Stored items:
=== Section Start ===

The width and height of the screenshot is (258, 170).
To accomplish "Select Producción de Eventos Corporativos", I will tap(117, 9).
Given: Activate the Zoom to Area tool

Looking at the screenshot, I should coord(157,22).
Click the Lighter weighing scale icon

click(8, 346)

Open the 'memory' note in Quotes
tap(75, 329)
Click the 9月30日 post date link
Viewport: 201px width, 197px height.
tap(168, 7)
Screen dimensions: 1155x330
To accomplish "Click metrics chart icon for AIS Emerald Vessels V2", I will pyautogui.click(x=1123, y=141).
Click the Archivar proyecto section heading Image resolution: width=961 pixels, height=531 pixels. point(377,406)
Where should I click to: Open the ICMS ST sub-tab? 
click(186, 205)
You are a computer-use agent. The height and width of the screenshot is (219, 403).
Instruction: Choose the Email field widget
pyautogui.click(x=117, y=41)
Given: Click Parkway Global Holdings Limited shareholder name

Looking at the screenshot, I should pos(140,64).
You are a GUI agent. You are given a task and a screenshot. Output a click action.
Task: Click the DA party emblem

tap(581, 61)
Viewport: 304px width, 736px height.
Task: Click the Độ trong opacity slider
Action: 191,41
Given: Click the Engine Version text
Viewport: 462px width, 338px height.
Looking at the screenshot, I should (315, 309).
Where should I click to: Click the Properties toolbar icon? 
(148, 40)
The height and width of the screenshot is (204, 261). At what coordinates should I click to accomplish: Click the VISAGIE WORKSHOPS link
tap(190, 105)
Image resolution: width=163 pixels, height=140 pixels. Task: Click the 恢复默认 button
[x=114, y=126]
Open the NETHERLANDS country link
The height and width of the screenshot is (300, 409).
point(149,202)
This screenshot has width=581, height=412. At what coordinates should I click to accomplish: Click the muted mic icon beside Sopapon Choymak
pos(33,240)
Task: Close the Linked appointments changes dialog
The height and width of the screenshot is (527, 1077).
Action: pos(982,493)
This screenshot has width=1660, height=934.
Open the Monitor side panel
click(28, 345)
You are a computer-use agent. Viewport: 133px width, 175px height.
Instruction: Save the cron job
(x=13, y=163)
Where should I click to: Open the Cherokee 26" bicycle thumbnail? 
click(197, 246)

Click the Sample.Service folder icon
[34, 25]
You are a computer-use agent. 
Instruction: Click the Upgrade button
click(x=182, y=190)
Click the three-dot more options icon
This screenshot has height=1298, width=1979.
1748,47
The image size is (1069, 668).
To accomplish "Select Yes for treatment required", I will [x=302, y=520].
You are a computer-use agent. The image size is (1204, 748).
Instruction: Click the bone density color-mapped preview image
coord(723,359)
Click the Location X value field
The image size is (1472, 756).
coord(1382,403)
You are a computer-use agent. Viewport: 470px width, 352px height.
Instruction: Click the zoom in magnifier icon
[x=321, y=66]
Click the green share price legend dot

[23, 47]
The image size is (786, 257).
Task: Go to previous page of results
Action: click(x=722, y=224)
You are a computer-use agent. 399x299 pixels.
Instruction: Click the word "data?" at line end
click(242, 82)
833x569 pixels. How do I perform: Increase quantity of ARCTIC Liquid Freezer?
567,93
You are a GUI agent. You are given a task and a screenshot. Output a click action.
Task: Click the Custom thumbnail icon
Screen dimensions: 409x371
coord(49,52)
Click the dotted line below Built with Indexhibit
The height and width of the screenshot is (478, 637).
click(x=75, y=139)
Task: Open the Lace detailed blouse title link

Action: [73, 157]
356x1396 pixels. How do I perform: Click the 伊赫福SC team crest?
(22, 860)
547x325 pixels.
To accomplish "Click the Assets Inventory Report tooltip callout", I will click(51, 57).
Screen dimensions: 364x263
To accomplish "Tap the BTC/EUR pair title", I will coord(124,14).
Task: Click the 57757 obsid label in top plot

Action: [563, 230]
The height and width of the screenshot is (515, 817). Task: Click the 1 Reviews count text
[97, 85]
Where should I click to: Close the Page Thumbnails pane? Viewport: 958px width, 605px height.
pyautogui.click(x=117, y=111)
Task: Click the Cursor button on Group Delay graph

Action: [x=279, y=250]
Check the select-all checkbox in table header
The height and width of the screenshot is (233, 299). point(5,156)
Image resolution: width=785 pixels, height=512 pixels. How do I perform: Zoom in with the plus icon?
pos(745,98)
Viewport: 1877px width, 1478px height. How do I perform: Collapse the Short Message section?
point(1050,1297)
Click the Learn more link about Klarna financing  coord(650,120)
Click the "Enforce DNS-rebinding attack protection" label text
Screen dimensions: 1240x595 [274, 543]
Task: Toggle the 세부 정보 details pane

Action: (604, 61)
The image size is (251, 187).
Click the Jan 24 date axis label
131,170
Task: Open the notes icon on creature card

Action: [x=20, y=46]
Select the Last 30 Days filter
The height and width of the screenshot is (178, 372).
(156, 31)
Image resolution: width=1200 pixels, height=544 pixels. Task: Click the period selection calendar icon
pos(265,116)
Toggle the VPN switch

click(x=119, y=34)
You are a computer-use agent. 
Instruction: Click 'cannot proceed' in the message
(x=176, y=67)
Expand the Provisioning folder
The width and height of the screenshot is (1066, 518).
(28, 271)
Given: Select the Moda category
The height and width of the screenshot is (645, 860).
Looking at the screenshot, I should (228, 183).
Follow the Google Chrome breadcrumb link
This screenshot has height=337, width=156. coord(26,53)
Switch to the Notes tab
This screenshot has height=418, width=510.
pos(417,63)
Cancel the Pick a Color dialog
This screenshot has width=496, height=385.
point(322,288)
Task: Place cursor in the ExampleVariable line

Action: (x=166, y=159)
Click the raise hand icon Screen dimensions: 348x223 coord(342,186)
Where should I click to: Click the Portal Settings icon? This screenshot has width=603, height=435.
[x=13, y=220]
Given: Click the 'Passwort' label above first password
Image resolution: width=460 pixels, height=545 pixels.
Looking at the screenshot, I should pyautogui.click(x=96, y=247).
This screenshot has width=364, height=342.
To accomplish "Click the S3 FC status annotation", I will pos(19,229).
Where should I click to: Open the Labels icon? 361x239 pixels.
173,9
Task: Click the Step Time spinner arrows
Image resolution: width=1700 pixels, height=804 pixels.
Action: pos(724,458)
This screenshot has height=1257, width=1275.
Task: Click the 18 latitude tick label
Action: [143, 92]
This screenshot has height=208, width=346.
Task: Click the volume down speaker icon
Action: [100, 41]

=== Section End ===

WORK INSTRUCTION:
What is needed is every line from the data above that includes the string "computer", copied out.

EXERCISE OUTPUT:
You are a computer-use agent. The height and width of the screenshot is (219, 403).
You are a computer-use agent. Viewport: 133px width, 175px height.
You are a computer-use agent. 
You are a computer-use agent. The image size is (1204, 748).
You are a computer-use agent. Viewport: 470px width, 352px height.
You are a computer-use agent. 399x299 pixels.
You are a computer-use agent. 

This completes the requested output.